The continuous peace process in Afghanistan appears to have advanced from the developing American acknowledgement that the Afghan conflict does not have any military answer. It has already claimed regular civilian and military losses and critical resources without accumulating to the financial improvement of Afghanistan.
It has been evaluated that since the start of US-led attack on Afghanistan, almost 38,480 Afghan civilians have been killed in the dispute and more than 30,000 injured. The US war in Afghanistan has been the country’s longest military invasion for 17 years. The number of civilian causalities of about 3,804 in 2018 has been one of the war’s highest. This war costs about $1.07 trillion for the US and has lost about 2,401 military personnel in Afghanistan since 2001. Moreover, about 3,937 US contractors have been killed in the country.
The peace talks in Afghanistan took off a year ago with senior American official reaching out to Doha to open peace talks with the Taliban. The arrangement of Zalmay Khalilzad as the US State Department’s special representative for Afghan conciliation has been sent for this purpose. Be that as it may, each round of talks, however beginning with some confidence, failed out, trailed by continuous attacks and increased insurgency.
Until this point, five rounds of talks have been held. The latest round-confronted momentary suspension with the Taliban’s refusal to talk legitimately to the Afghan government. The Afghan-to-Afghan talks planned to occur in Qatar, where the Taliban keep up their office and proposed to incorporate the Taliban, Kabul government representatives, the opposition, and other conspicuous figures failed as the opposite sides were unfit to concur on the members.
US representative Zalmay Khalilzad is desperately in need of assurance from the Taliban that they will not give sanctuary to any terrorist organization, for example, al-Qaeda and ISIS in future. US government is also trying to secure its maximum interest while giving greater space to the Taliban. In opposite, the Taliban leadership have been resolute on US withdrawal alongside the freeing of Taliban prisoners in Guantánamo and Afghanistan.

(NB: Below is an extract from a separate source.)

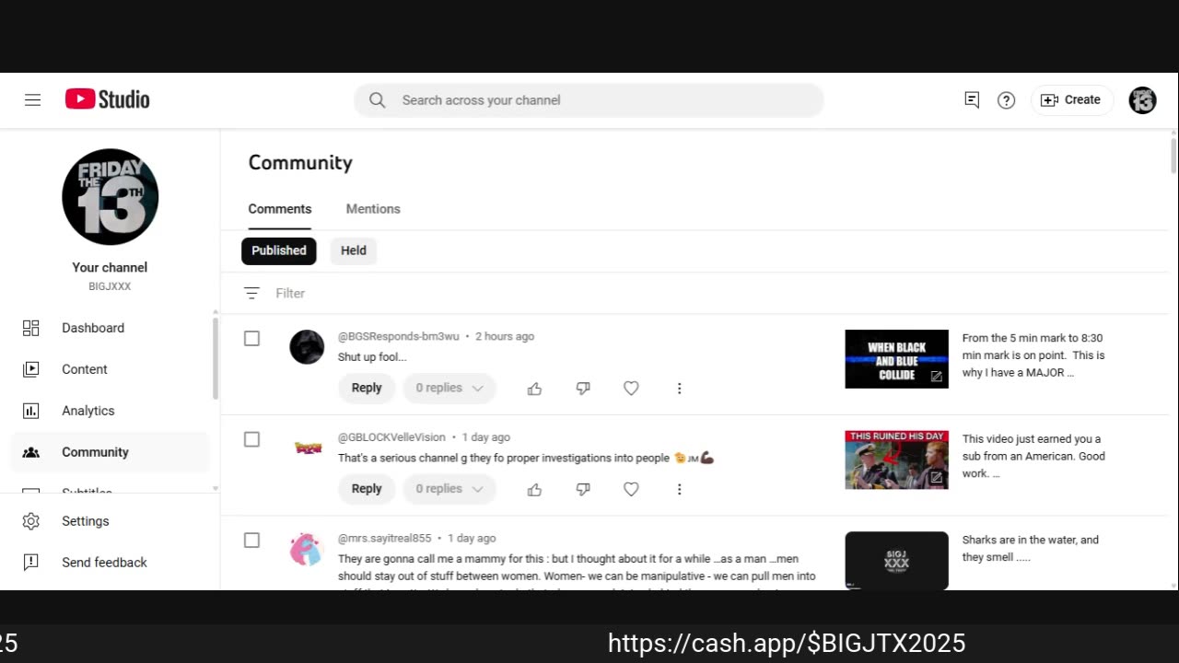
Task: Expand 0 replies under GBLOCKVelleVision comment
Action: 449,489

As per news reports, however, the American and Taliban have achieved a framework of a deal, amid all these progress attacks have remained active. In the midst of the positive progress described by visits and incessant events of talks, there exists a misty side to this.

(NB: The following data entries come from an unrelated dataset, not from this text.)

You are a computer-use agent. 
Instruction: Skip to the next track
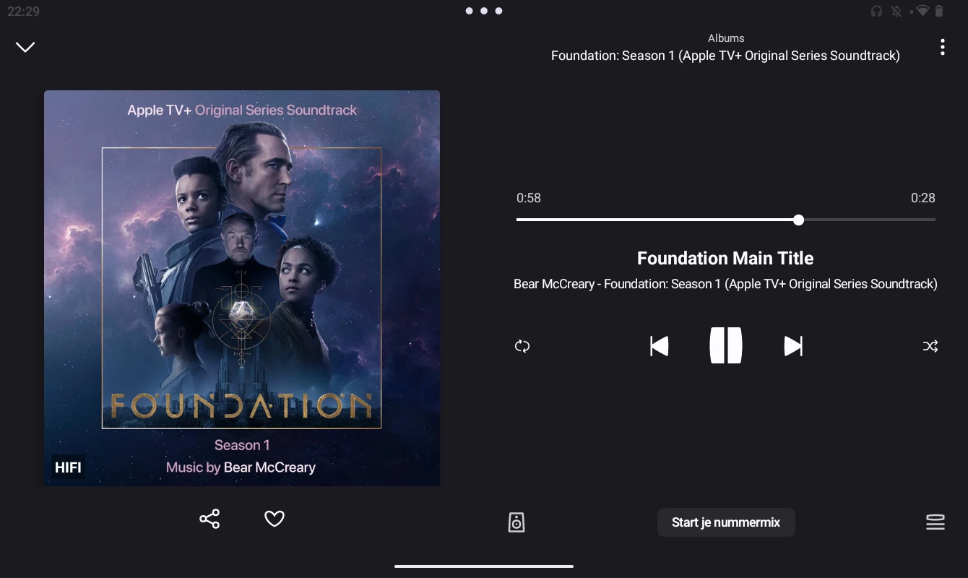pos(793,346)
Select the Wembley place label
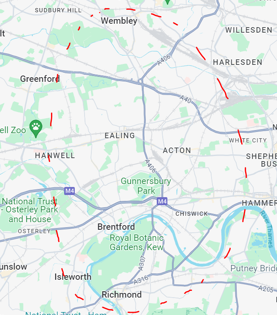This screenshot has width=277, height=315. tap(119, 21)
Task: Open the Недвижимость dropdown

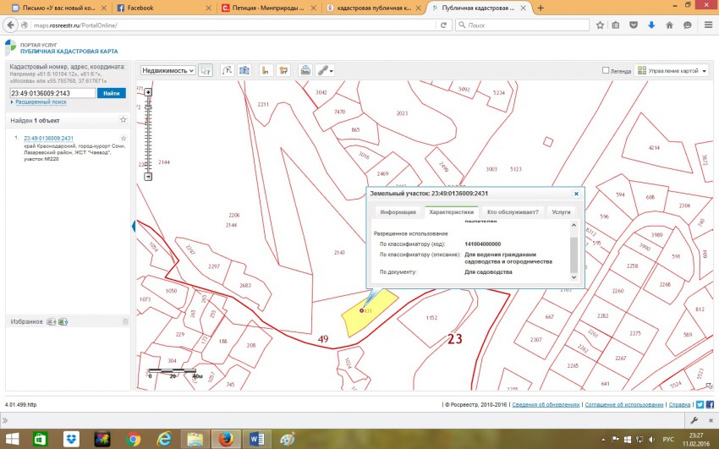Action: [x=167, y=71]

Many regional powers are focusing on an “Afghan-owned” and “Afghan-led” peace process. It is worth noticing that Russia facilitated peace talks separate from the American. China, Pakistan, Iran and Russia directed various meetings and also communicated concerns diverse from US peace initiative.

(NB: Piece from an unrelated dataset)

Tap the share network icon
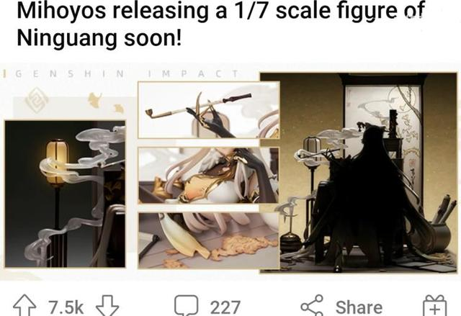 (x=312, y=306)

Then, the US desperate effort to keep the Taliban on board has on occasionally driven the National Unity Government of Afghanistan to feel relinquished. The Afghan national security advisor, Hamdullah Mohib, did not hamburger words to blame Khalilzad for double-crossing the Afghan government.
It is widely believed that the peace talks have tilted towards the Taliban because of the long-delayed stay of Americans in Afghanistan. Many American scholars have kept up that the US commitment in Afghanistan has gone amiss in light of the fact that there has been no clear definition of what triumph in the war-ravaged country would look like. It is argued that the US only want an honourable exit from Afghanistan and this is what Zalmay Khalilzad is desperately working for. The flexibility of the Taliban fighters likewise incited the Afghan government to offer in welcoming the Taliban to frame a political party and participate in elections. While the Taliban declined this offer and time when the US is preparing to leave Afghanistan without putting genuine efforts in the peace process can hamper long term stability of Afghanistan.
The democratic peace process in Afghanistan has been delayed as the presidential election that had been scheduled for April has been deferred twice, to July and now to September 28. It is argued that whether the Taliban’s goal of establishing a “pure Islamic government” is compatible with the principles of the democratic process. This peace process will be strengthened only if the US put genuine efforts to end this long war not just for itself but for the interests of poor Afghans who are at war for almost four decades.